PS: Suite à ce texte, plusieurs personnes m’ont fait part de leur malaise au regard de la comparaison, voire de la mise en équivalence, entre la Chine et les pays démocratiques occidentaux. Je pense effectivement, comme beaucoup de politistes, qu’il est parfois nécessaire pour l’analyse de suspendre la dichotomie stricte entre régimes démocratiques et régimes autoritaires [10]. Cela permet notamment, d’une part, de saisir qu’il existe dans tous les régimes autoritaires des marges de manoeuvre plus ou moins prononcées pour les citoyens de s’exprimer, de protester, et pour le système d’y réagir (sur la Chine voir par exemple ce dossier), et dans tous les régimes démocratiques des situations, des pratiques ou des espaces autoritaires. Cela permet d’autre part de mieux identifier les mécanismes de convergence entre régimes, par-delà l’opposition entre démocratie et autoritarisme, notamment sous l’effet de la mondialisation et de la montée en puissance d’institutions transnationales poussant à une gouvernance efficace plutôt qu’à un approfondissement de la démocratie.
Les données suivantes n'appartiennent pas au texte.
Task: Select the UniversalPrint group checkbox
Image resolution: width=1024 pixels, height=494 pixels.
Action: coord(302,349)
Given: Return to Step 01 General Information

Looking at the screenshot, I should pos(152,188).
Ceci étant dit, le danger que j’essaie de pointer dans ce texte est bien, justement, celui de la mise en équivalence. Il est à mon sens dangereux pour l’idée démocratique que l’Etat chinois apparaisse comme plus efficace dans la gestion de la crise sanitaire, et que certaines démocraties comme la France se révèlent à ce point inefficaces et peu démocratiques. Ce constat, je le fais d’autant moins de gaîté de coeur que l’Etat chinois s’engouffre à fond dans la brèche, et a beau jeu de moquer l’hypocrisie des démocraties, comme dans ce texte publié sur le site de l’ambassade de Chine en France. Il est impératif, contre l’auto-satisfaction des démocraties autant que contre la propagande chinoise, de tenir un discours équilibré, critique, qui ne mette pas en équivalence démocratie et dictature, mais qui ne se serve pas de cette opposition pour se voiler la face sur les manquements des démocraties face à la crise sanitaire. Le politiste Jean-Louis Rocca, spécialiste de la Chine, donne un bon exemple dans ce texte de ce que peut être une véritable analyse informée, qui ne cède pas aux facilités de raisonnement.
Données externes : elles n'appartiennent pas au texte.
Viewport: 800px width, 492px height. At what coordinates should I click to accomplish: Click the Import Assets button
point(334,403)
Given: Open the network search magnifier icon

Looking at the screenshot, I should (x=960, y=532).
[1] Pierre-André Juven, Frédéric Pierru et Fanny Vincent, La casse du siècle: A propos des réformes de l’hôpital public, Raisons d’agir, 2019. Frédéric Lordon, « Coronakrach », 11 mars 2020. Auriane Guilbaud, « Il n’est pas possible d’embaucher des milliers de soignants en un claquement de doigts », Le Monde, 13 mars 2020.
[2] Je me permets de renvoyer ici au livre Démocratie, paru en février 2020 chez Anamosa.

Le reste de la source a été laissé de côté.